Top of Material to process

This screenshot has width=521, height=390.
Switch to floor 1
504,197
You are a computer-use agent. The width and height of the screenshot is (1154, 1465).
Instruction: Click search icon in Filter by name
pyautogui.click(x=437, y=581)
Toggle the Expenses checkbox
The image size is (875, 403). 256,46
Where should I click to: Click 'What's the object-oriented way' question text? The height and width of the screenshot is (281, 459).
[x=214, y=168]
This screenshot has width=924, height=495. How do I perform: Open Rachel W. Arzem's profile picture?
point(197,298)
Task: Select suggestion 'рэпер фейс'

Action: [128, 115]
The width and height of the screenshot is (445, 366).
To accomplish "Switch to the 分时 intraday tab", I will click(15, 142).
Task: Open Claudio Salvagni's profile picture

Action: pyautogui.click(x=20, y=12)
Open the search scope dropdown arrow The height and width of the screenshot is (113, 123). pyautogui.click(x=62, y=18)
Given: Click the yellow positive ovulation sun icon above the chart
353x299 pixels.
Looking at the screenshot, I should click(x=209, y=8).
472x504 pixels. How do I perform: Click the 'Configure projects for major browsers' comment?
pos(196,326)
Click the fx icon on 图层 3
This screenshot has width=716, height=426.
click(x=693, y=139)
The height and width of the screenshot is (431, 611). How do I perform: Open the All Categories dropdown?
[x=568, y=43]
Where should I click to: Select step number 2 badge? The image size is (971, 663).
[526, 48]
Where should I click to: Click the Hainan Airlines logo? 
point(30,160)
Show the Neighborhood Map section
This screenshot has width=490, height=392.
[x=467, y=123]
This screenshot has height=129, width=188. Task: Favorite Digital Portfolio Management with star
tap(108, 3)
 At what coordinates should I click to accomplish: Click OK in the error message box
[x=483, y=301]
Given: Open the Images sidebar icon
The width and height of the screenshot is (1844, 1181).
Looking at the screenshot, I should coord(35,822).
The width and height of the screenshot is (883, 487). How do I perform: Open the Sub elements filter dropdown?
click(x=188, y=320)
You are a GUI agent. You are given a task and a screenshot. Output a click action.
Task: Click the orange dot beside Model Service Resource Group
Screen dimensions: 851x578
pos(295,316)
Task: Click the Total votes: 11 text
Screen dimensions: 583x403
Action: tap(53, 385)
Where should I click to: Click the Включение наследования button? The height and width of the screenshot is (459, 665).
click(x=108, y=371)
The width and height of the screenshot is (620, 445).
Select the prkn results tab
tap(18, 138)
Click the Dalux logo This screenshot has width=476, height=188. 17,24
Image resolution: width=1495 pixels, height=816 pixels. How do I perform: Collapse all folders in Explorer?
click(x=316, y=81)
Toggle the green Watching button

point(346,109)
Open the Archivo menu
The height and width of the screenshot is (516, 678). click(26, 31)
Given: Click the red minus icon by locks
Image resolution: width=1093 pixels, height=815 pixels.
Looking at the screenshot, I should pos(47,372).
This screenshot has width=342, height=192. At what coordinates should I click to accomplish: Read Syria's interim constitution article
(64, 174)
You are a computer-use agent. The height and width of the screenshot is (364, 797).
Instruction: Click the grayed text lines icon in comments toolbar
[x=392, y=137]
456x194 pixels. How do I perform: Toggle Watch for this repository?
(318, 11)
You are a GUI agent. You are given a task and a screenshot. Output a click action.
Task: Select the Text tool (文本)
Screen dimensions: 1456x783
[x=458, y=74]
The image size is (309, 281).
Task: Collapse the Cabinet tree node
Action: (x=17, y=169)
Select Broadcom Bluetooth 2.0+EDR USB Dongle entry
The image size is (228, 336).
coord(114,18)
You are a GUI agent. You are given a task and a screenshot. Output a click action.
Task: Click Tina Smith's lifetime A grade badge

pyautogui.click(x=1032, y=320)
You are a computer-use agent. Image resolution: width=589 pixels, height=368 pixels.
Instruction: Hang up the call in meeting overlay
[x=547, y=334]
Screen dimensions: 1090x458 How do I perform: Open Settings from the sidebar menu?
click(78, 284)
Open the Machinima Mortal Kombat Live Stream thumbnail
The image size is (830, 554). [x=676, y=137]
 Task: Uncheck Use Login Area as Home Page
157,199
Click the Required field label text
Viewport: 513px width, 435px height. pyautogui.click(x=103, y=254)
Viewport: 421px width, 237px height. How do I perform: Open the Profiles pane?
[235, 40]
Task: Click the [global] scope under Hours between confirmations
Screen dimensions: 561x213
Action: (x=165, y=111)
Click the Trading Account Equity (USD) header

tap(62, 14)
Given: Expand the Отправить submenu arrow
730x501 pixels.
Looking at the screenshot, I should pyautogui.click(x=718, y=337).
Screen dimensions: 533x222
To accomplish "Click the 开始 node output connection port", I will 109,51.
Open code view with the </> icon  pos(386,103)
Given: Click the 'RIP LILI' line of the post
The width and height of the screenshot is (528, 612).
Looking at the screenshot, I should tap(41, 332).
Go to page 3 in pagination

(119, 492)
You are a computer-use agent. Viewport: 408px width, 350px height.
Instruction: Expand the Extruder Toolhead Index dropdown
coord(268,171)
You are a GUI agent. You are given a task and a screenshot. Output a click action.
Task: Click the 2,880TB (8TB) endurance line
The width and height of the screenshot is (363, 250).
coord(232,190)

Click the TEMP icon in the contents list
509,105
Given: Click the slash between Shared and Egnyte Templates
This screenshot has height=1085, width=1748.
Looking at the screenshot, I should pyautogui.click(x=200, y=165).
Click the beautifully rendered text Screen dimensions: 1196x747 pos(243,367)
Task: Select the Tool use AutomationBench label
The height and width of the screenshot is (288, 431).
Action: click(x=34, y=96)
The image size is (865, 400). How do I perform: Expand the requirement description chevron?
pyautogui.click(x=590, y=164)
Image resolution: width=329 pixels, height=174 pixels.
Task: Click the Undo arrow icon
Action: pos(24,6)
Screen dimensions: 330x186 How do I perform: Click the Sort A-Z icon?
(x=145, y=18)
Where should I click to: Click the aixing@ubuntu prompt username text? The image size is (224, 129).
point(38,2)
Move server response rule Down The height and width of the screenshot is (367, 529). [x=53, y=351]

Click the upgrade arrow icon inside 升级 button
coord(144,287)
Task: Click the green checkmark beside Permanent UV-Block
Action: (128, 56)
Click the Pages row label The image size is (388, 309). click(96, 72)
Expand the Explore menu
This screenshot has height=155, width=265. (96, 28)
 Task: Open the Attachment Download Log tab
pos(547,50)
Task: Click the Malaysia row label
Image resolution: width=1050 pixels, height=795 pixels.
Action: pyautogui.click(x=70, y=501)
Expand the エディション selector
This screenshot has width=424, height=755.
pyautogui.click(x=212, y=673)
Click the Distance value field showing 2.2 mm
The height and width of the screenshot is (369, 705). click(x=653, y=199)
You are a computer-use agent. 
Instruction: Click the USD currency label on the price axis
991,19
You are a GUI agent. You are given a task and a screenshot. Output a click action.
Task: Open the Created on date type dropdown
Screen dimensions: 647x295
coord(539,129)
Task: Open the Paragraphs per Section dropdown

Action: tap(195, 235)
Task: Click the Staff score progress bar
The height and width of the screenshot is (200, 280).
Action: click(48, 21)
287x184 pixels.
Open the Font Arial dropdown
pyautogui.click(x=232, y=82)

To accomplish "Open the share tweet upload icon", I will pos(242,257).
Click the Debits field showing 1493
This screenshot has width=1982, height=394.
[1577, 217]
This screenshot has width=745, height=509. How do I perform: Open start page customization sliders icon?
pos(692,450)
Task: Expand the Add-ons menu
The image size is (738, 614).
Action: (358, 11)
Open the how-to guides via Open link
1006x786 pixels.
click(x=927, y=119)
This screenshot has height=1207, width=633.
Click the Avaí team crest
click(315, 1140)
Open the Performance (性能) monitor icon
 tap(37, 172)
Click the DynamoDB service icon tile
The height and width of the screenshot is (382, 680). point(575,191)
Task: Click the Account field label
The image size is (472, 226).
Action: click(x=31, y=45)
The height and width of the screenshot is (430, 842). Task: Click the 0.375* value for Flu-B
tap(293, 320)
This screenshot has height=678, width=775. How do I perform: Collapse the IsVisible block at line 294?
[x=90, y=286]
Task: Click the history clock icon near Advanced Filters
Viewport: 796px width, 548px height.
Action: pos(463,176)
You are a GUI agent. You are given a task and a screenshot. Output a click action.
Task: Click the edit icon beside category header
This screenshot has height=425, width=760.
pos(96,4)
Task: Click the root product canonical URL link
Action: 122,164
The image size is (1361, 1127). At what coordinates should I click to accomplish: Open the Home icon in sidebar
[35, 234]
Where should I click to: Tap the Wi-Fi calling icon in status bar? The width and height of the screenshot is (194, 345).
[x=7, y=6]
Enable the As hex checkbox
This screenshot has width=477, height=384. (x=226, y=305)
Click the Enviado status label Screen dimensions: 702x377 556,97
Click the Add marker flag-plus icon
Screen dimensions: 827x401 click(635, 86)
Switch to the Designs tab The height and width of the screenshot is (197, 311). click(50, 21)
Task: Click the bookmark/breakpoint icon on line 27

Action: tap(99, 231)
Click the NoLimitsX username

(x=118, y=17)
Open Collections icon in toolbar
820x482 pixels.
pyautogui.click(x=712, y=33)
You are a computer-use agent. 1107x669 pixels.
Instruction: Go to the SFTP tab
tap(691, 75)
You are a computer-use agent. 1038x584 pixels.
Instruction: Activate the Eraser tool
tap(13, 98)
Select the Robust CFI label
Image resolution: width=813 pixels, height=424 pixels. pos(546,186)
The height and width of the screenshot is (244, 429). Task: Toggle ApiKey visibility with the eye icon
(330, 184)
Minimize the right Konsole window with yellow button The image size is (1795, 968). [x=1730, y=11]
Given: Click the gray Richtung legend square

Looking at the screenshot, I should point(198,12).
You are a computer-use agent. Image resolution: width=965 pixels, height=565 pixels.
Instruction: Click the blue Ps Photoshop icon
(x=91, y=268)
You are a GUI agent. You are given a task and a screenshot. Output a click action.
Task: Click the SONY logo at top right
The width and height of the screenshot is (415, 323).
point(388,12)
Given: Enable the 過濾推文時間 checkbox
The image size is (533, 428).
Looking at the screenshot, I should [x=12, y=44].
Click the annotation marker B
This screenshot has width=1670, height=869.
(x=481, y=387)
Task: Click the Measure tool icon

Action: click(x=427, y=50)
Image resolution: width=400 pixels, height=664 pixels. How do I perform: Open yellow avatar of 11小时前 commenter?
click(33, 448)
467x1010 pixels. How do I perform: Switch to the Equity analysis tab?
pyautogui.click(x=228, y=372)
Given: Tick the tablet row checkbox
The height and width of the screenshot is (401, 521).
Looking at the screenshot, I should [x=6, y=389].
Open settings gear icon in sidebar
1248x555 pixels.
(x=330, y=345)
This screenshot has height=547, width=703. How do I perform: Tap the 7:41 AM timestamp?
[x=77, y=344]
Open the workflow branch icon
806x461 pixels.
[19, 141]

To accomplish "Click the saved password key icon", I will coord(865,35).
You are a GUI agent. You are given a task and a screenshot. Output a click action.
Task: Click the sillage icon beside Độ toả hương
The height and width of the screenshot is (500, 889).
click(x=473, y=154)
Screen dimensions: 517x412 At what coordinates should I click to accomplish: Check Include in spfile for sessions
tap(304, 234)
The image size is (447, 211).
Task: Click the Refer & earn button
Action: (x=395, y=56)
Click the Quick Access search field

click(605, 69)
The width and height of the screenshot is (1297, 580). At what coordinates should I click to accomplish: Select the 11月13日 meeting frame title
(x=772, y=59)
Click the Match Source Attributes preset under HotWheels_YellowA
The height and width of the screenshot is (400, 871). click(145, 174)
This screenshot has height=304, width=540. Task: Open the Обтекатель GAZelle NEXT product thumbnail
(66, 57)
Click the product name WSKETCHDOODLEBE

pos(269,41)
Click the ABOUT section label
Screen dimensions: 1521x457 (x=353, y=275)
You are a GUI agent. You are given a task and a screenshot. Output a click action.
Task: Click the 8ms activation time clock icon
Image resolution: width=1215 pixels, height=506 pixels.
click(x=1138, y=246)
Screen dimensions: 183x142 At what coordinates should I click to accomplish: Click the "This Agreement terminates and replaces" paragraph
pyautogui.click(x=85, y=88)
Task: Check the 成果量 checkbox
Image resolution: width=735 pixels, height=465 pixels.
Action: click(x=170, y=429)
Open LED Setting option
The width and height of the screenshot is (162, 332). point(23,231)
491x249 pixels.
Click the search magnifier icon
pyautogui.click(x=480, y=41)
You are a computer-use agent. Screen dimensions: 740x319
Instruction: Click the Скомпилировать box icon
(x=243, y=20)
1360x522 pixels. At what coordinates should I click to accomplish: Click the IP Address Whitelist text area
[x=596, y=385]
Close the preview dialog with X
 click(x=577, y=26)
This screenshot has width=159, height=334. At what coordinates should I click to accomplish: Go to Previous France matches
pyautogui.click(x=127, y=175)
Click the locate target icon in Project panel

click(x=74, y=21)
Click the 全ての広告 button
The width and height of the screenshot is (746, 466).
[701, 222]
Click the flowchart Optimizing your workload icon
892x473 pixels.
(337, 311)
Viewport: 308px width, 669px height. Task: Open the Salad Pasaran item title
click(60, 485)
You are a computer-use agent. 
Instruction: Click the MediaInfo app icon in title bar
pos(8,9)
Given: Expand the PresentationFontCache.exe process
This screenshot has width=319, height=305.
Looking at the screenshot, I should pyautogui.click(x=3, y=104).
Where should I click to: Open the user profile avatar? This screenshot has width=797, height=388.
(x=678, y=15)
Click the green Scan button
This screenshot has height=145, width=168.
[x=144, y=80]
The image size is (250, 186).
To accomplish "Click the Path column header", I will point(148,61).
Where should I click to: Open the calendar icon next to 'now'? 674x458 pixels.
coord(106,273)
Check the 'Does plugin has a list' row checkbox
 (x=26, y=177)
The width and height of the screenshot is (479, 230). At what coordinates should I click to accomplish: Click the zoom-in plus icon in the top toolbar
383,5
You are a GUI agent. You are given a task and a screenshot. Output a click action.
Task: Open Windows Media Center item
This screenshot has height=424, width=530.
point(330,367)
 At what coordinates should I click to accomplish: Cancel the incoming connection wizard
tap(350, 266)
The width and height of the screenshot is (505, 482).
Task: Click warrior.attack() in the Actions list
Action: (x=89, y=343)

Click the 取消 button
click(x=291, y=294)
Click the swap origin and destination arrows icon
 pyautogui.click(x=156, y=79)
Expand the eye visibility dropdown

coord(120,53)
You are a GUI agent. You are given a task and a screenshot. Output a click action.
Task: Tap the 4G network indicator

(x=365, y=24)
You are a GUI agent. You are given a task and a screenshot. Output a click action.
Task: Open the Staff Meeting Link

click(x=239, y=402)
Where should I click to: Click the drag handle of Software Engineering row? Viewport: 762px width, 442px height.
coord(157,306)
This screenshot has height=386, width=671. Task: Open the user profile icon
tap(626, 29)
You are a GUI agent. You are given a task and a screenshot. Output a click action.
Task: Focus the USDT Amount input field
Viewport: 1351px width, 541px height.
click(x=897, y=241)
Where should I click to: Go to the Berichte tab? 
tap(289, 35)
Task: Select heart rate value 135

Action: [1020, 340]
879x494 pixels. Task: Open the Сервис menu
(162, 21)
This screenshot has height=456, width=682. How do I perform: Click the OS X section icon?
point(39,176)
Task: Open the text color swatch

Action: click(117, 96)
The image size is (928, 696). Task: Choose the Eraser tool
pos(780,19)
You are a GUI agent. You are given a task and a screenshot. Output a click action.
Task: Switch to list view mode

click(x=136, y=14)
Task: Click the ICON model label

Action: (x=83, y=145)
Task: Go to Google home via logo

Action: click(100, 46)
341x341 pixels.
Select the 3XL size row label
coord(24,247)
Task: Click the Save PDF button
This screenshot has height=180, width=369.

Bottom of Material to process

Activity: Gather up, from the records above, each line where the word "clock" appears.

Worked solution:
Task: Click the history clock icon near Advanced Filters
Task: Click the 8ms activation time clock icon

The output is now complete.